4.     No folio numbers! TCD has chosen to list the folios without giving their folio numbers. Instead, they have given them as shots labelled 1-677. This resource is not for scholars, who always refer to places in manuscripts by their folio number. This means that if you are, say, reading an article about the BoK and using the online resource to find an image to which the author refers, you have to follow this algorithm: for verso folios, multiply by 2. For recto folios, multiply by 2 and subtract 1. Thus, fol. 146v should be image 292. Fol. 203r should be image 405. But they are not. Someone has botched the upload, so that one or more of the images is missing. There is no straightforward way to know where you are in the manuscript.



Compare the book of Kells images with those of another manuscript, one owned by the Bodleian library in Oxford. With small icons in the lower left corner, the website lets you know which folio you are looking at.



5.     I must conclude that the resource mounted by the TCD is not for scholars, but is instead for the general public. It’s not a learning resource, so much as a distraction, a form of play. I suspect that the average person enters the site, clicks around, zooms a few times, and gets bored after about 4 minutes.

6.     The proprietary format allows you to do one thing: choose a single (unnumbered) folio from a list. Zooming in on a particular spot on the page is simply not how we read or look. We scan. To make a system that insists that ‘correct’ viewing is to get closer and closer to the page until we are focussing on a few square cm is ridiculous. We put our virtual nose grease on the page getting that close to it.  Zooming in and out of details is simply not a useful way to encounter a manuscript.




7.     Even if by chance we do want to look at the book with a zoom-induced magnifying glass, we cannot. In fact, the images TCD has mounted are too low in resolution to allow that. After 3 zoom clicks, the image has pixelated. The 4th, 5th, and 6th clicks continue to zoom in, but on an increasingly blurry array of colours. They have given us magnification beyond resolution.

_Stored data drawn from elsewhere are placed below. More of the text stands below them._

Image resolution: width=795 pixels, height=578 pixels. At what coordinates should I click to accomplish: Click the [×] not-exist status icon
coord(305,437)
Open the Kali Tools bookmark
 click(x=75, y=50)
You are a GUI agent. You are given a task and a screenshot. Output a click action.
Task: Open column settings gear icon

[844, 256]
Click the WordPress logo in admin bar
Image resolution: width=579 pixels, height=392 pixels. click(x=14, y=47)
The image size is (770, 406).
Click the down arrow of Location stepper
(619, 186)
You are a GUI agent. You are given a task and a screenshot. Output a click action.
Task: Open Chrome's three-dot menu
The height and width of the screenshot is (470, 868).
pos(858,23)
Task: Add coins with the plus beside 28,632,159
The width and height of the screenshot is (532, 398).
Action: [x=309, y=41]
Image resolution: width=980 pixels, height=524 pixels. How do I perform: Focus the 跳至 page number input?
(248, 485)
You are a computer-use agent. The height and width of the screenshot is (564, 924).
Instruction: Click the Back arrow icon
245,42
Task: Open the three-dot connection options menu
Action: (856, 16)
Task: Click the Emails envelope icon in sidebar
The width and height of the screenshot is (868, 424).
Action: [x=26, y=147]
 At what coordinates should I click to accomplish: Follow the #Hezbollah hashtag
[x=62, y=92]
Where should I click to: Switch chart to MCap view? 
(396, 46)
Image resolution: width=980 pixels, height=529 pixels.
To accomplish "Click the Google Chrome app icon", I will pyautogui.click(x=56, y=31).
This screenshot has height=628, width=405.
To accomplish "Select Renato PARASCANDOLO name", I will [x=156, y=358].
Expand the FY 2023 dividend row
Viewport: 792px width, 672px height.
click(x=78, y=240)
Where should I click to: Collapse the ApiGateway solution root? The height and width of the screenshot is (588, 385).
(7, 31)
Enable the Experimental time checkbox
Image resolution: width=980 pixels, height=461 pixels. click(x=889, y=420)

8. Under the ‘Click for more information’ button, one reads: ‘Copyright 2012 The Board of Trinity College Dublin. Images are available for single-use academic application only. Publication, transmission or display is prohibited without formal written approval of Trinity College Library, Dublin’. How, I would ask, can one use them without displaying them? Merely looking at them would violate this prohibition.

9. You cannot therefore publish the images. This is the crux of it. TCD seems to have asked: how can we placate Unesco (which gave the Book of Kells a World Heritage status last year) and make the images publicly availble, but still remain utterly protectionist so that nobody can publish a book with colour images of the Book of Kells that will compete with the ones we publish, sell, and make royalties on? 

In sum, the website presents the illusion that TCD has made the entire Book of Kells available, but the institution has severely restricted how the viewer can use the images.

For more on this topic, see my longer article: Open Access: Imaging Policies for Medieval Manuscripts in Three University Libraries Compared



6 comments:

Nancy Ross said...

Students and teachers can still use the images in class by taking screenshots. You can take a screenshot of anything you can see on your computer. I've been using screenshots of ARTstor images for years and they work well in my power point presentations.

Caroline McGee said...

Re: point 4. The folio number is available by clicking on the information box located on the tool bar above the image. Also I could take screenshots on a Mac without any problems. I don't fully understand your objections to paying for images that will be used in a publication - that is common practice when publishing a text that will generate income for the author/publisher is it not?

Kathryn Rudy said...

Thanks for your comment, Caroline. The area above 'information' is permanently stuck on 'Digital No.MS58_003v'. Yes, I see that clicking on the info box yields the folio number; however, there's still no way to easily find, say, fol. 172v. There are indeed ways to make screen shots (although the normal way, shift-cmd-4, shifts the image, at least in Chrome). Academic rarely generates income for an author, but that's an important issue, and I'll take it up in a separate blog post.

Unknown said...

I agree with the previous comments about the screenshots. On a PC, press "print screen" and you are done, and if you are giving a presentation online, you could always open to different windows and align 2 images. The copyright issue is a complex one that, as you said, needs a different post to be better explained.

There is a bigger issue, though, that is showed by your post: there is no standard to digitize manuscripts and share them on the internet. No ideal image quality, no ideal way of displaying details, etc.

A discussion should be done on this topic!

Bill S. said...

On a PC Alt+PrintScrn copies only the current program to the Clipboard. I then tried pasting the material to a new file in Photoshop, with no difficulty. Cropping down to the MS page only produced an image 486 by 615 pixels, at a 72 ppi resolution. In Photoshop I can change that to 300 ppi. It's a workaround. It would obviously take some work and time to do this for the entire manuscript, but we probably don't need to do that.

I agree with Giulio, that a discussion about standards for digitizing MSS is useful, though I believe there are and have been such discussions before.

Bill Schipper

Anonymous said...

very helpful - thank you for this post. The images are digitised slides, according to the hosts.
"All digital surrogates represented here have been scanned from transparencies, which were imaged by Faksimile Verlag, Lucerne, Switzerland, in 1990."
So what we are looking at is not "newly digitised" but slides from 1990.
This must be why they don't support zooming?